MPI Architecture¶

Background¶

Virtually all large scientific and engineering codes are too large to be practically usable with a single ‘computing unit’. Most problems are broken down into smaller parts and distributed across several ‘computing units’. In many cases these ‘computing elements’ do not share the same memory addressing space, or distributed memory architecture. This introduces the need to communicate data and synchronize the solution procedure across these ‘computing elements’. NeoFOAM uses MPI to achieve this, with each ‘computing unit’ referred to as an MPI rank (rank). Note: for shared memory architecture (including GPU computing), see Executor. Two fundamental problems need to be solved:

How should the global computation be partitioned and distributed across ranks?.
What data needs to be communicated between which ranks?.

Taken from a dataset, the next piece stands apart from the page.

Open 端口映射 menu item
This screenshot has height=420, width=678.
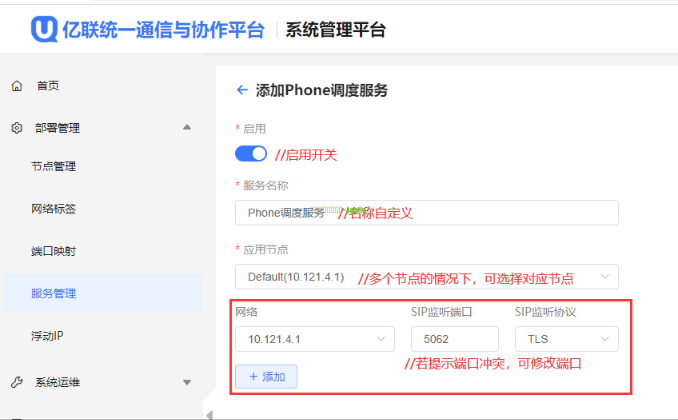[x=53, y=251]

For scalable solutions, it’s crucial to ‘mask’ communication costs. Data communication should occur in parallel with the main computation to avoid holding it up and to reduce overheads. Broadly this is achieved by non-blocking communication between ranks in conjunction with the minimization of the frequency and size of the communication. Since the communication architecture informs the partitioning, we will discuss this first.

Communication¶

MPI Wrapping¶

The majority of MPI operators are brought into NeoFOAM in the operators.hpp file. The purpose of this file is to wrap MPI functions such that they work more seamlessly with NeoFOAM data types, and also to supply typical defaults. For example the MPI_Allreduce function is wrapped:

template<typename valueType>
void reduceAllScalar(valueType* value, const ReduceOp op, MPI_Comm comm)
{
    MPI_Allreduce(
        MPI_IN_PLACE, reinterpret_cast<void*>(value), 1, getType<valueType>(), getOp(op), comm
    );
}

such that scalar reduction size is handled automatically. In addition to the wrapped operators, there is the MPI environment which is located in the environment.hpp file. Contained within are two classes MPIInit and MPIEnvironment. The former is a simple RAII class that initializes and finalizes (in the destructor) the MPI environment, thus a typically program using NeoFOAM would start by calling the MPIInit constructor.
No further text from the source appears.